Its former building, an impressive International Style structure built in the 1950s, is a U.S. Historic District Contributing Property and the centerpiece of the Vollintine Hills Historic District, a cohesive collection of 78 post-World War II Minimal Traditional and ranch-style houses built around the former synagogue by members of the congregation.
The nucleus of the Jewish community in Memphis formed in the downtown area north of Adams Street commonly known as the "Pinch" or "Pinch District". The Pinch was the center of, and traditionally associated with, immigration and immigrant communities in Memphis.
Having no permanent place of worship at its initial organization in the 1860s, around 1884, a group of Jewish immigrants who wished to follow religious Orthodoxy began to pray together in rooms above various downtown Memphis stores, at private homes, and on the second floor of a modest hotel.
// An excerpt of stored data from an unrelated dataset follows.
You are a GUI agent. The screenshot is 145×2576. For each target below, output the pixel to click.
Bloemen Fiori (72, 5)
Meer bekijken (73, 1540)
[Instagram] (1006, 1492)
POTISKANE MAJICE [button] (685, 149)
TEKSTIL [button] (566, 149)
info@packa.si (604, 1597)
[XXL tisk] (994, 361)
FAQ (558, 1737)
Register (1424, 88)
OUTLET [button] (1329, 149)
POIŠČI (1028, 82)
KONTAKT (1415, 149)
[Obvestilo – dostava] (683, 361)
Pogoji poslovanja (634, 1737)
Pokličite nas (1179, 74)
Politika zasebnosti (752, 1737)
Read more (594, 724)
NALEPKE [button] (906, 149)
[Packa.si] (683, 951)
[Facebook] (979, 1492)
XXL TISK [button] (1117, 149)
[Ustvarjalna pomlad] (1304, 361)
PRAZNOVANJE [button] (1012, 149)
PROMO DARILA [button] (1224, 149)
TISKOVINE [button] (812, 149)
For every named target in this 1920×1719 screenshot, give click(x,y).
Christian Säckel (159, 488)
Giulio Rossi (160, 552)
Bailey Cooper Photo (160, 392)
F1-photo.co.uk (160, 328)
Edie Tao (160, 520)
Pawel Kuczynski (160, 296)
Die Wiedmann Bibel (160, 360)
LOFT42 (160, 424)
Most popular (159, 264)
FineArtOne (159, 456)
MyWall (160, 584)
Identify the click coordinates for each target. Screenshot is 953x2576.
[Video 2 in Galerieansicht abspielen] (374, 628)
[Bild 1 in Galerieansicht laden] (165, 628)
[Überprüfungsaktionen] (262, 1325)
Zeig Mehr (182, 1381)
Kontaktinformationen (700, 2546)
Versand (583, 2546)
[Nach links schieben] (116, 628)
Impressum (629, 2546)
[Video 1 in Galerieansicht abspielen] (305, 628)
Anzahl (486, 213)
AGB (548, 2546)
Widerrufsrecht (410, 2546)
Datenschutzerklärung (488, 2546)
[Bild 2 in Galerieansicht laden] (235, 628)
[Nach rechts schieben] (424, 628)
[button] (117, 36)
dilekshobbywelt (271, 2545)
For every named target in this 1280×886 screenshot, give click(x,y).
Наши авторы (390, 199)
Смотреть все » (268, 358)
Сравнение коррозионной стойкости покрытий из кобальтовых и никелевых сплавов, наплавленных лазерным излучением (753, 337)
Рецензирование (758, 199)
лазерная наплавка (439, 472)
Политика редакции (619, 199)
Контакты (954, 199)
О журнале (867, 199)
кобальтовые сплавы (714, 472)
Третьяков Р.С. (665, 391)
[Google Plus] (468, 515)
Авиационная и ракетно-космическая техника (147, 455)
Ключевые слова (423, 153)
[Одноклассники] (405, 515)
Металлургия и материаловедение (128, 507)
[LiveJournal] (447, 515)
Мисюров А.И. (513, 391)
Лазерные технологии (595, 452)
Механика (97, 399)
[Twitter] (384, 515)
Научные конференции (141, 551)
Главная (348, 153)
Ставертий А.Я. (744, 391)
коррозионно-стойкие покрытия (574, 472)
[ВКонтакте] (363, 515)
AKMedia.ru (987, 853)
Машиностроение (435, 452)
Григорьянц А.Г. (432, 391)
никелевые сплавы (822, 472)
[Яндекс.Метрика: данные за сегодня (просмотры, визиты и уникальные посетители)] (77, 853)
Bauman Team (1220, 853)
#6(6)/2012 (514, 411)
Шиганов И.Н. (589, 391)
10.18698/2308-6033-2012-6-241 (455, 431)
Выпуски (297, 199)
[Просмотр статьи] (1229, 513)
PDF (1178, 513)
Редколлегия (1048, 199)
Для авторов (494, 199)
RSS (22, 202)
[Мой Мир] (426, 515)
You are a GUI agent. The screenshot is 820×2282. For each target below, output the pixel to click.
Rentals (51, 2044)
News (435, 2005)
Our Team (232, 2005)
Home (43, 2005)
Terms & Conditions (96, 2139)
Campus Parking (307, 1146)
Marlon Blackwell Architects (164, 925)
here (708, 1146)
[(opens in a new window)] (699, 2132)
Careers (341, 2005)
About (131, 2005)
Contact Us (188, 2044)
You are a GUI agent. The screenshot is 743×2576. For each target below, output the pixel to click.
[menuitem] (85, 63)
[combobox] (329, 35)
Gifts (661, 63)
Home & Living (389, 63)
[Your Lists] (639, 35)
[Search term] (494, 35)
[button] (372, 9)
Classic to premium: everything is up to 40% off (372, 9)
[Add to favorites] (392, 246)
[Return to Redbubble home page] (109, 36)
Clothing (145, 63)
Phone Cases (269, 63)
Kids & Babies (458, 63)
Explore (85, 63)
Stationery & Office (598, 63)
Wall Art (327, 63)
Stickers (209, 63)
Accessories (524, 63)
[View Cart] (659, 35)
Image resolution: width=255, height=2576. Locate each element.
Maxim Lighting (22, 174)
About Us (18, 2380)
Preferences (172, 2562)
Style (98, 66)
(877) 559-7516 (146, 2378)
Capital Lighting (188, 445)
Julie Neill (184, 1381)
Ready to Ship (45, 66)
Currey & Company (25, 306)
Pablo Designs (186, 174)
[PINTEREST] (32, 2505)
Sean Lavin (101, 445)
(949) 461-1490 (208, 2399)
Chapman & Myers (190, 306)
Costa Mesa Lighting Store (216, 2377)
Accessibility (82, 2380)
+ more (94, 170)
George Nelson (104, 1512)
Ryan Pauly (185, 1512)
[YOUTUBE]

Rabbi I. Myerowitz was the congregation's first spiritual leader, serving from 1891 to 1893.
In about 1890 or 1892, the group was chartered as the Baron Hirsch Benevolent Society, named in honor of the famed French Jewish philanthropist, Baron Moritz de Hirsch.
That same year they purchased a former African American church at 4th Street and Washington Avenue, in the Pinch, for use as a synagogue, moving in 1912. A contemporary account gives membership in 1904 as eighty-five.
The Baron Hirsch congregation continued to grow and soon tore down their old building and built a new synagogue, at a cost of $35,000 ($829,000 in current dollar terms), on the same site in 1915. The new synagogue's sanctuary could hold over 700 worshippers. Still located in the downtown Pinch district, the congregation built the Menorah Institute next to the synagogue in 1928, providing classrooms and space for the congregation's social activities. This building was razed after the congregation relocated in the 1950s.